Blog Tour Update! Thoughts from Hibou

Here we go! First, a reminder of how this all worked. I received an invitation from Devon of The Starving Artist, who wrote an excellent post on her writing process. I posted a few thoughts (John Lennon and the Writing Process) and asked the supremely talented and energetic Lizzy at My Little Book Blog to follow. She did. And now, we hear from the estimable Hibou.


Why does Hibou earn the adjective estimable? Just go read his blog! Here’s a first sentence from one of his posts:


“Hard to rival the brilliant shifts of humor and abject horror on p. 367 to 375 of Infinite Jest, which I am back to reading (after taking a break by reading, among other works, Marias’ Vol. 1 of Your Face Tomorrow), inspired (again) in part by a budding friendship at work with MB, who happened to be reading, as it turned out, The Idiot at the same time I was (she finished that by the way).”


Reading his blog is like strolling through a Borgesian library, with a friendly tour guide (maybe Borges himself!) keeping you company.


I’m not going to reveal Hibou’s wisdom (for that you should check out his post), but to whet your appetite I will pass along the quotation-prompts he uses to frame his thoughts on the writing process:


1. “It just comes down to voice.”


2. “I really hated that book.”


3. “There’s too much literature in the world, so the last thing the world needs is another book.”
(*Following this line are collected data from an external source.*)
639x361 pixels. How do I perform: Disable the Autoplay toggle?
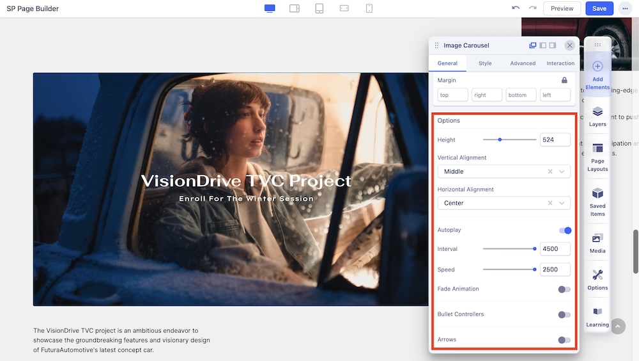point(565,230)
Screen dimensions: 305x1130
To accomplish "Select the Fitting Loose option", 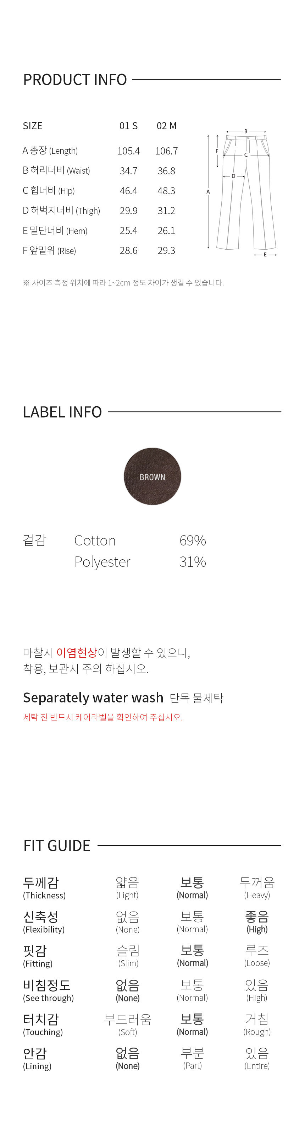I will 257,956.
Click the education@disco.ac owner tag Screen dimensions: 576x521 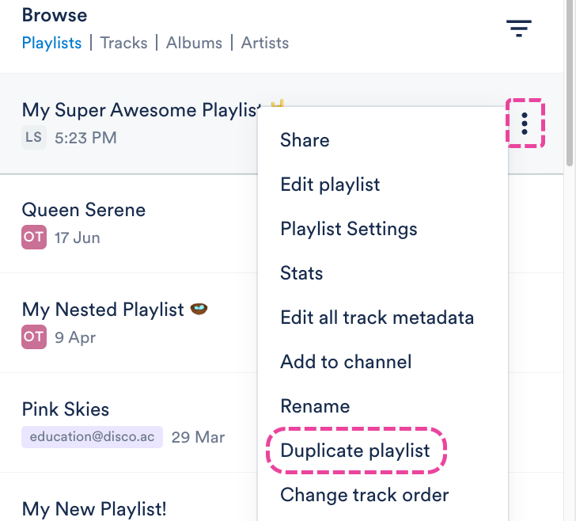92,437
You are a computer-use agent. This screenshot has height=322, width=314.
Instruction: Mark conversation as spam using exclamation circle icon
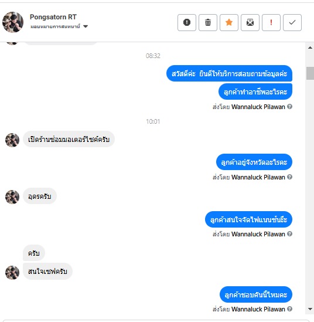click(x=187, y=22)
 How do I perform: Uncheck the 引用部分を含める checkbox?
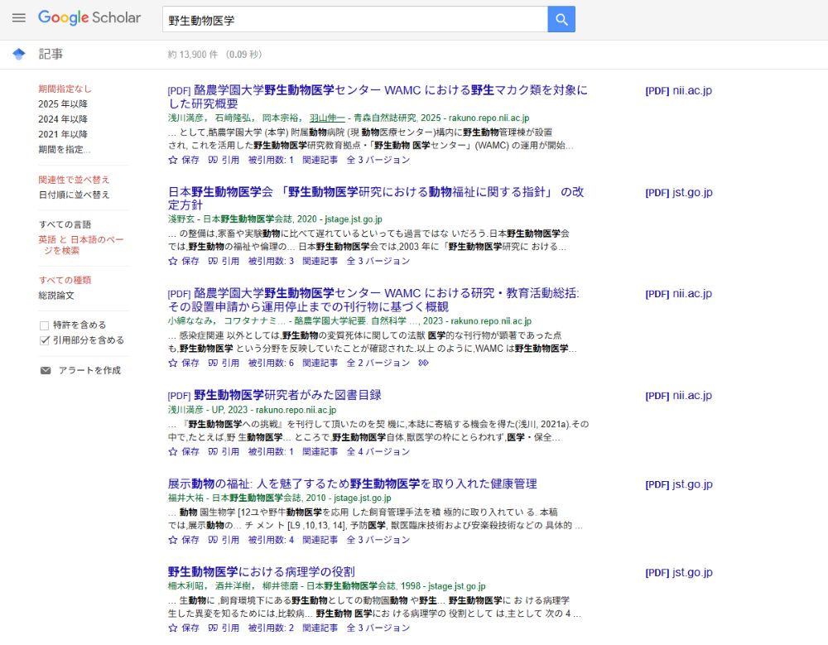click(45, 340)
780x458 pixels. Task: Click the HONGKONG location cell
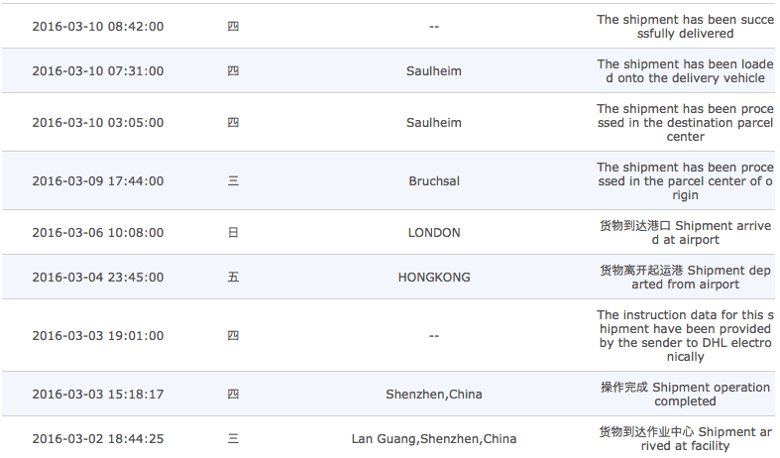click(x=434, y=278)
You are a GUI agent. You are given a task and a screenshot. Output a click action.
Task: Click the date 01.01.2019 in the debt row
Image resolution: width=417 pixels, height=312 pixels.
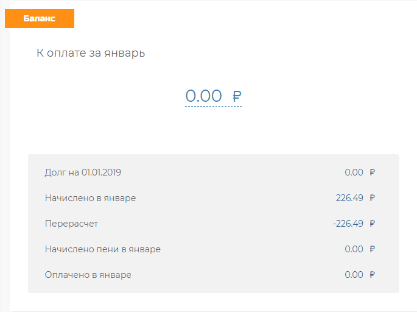101,172
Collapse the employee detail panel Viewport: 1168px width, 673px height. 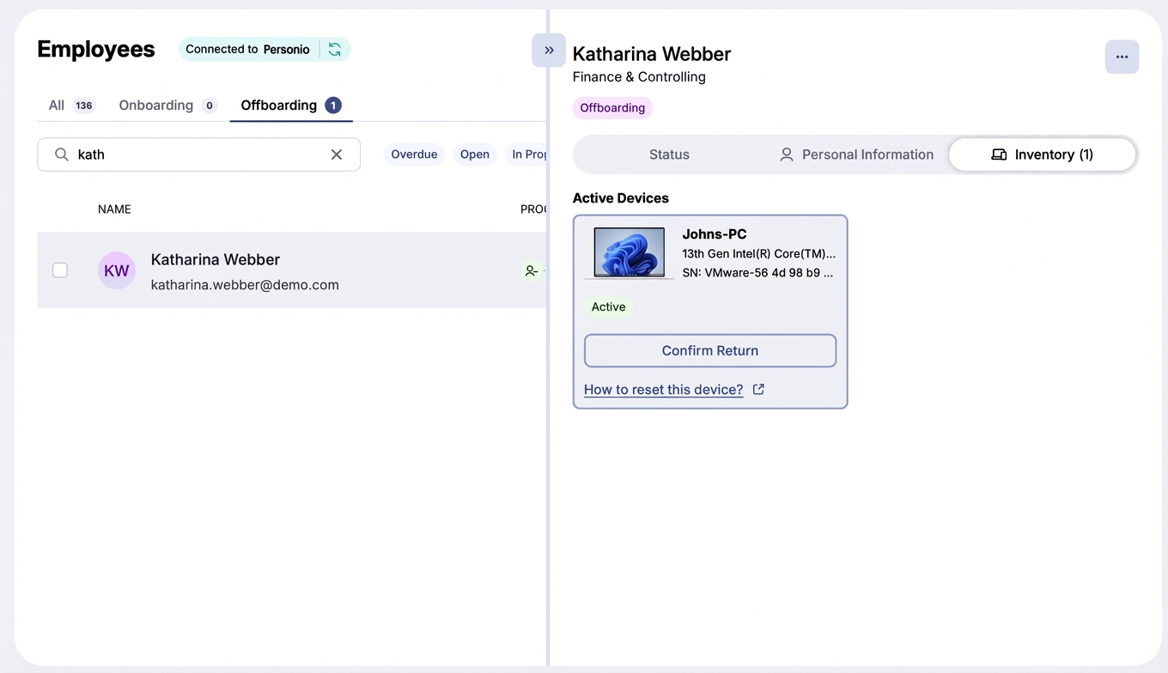click(549, 50)
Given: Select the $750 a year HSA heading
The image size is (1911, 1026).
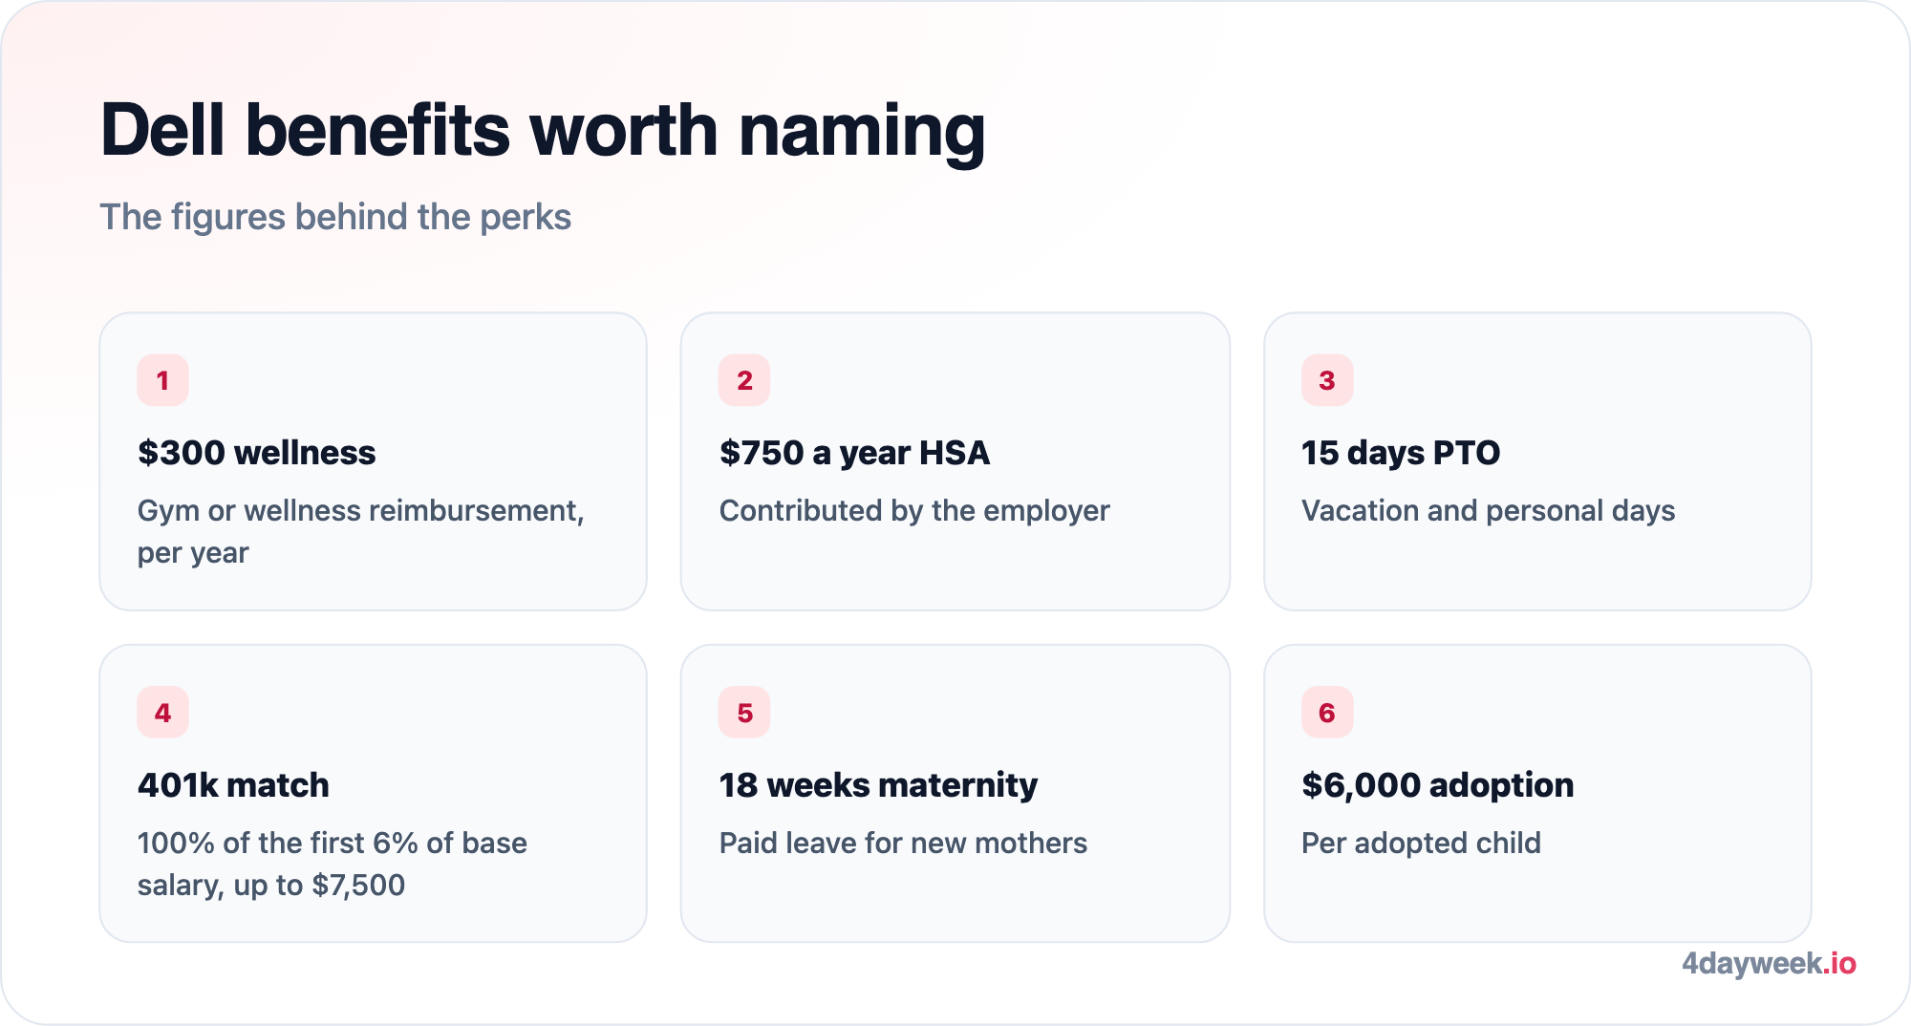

4. “I can’t write if there’s another person in the apartment.” or “I can only write in the morning” or “I can only write at night”.


5. “I never think about my writing when I’m not writing.”


6. “I only read poetry nowadays because I find fiction writing devoid of any rhythm or originality.”


7. “Yeah, I know that’s a great novel. Everyone tells me that. It’s almost as wonderful as that film everyone loves, and that play that people can’t stop talking about. That restaurant is supposed to be amazing…”


and


“You just keep writing. One of two things will eventually happen. You’ll either get published or you’ll die.”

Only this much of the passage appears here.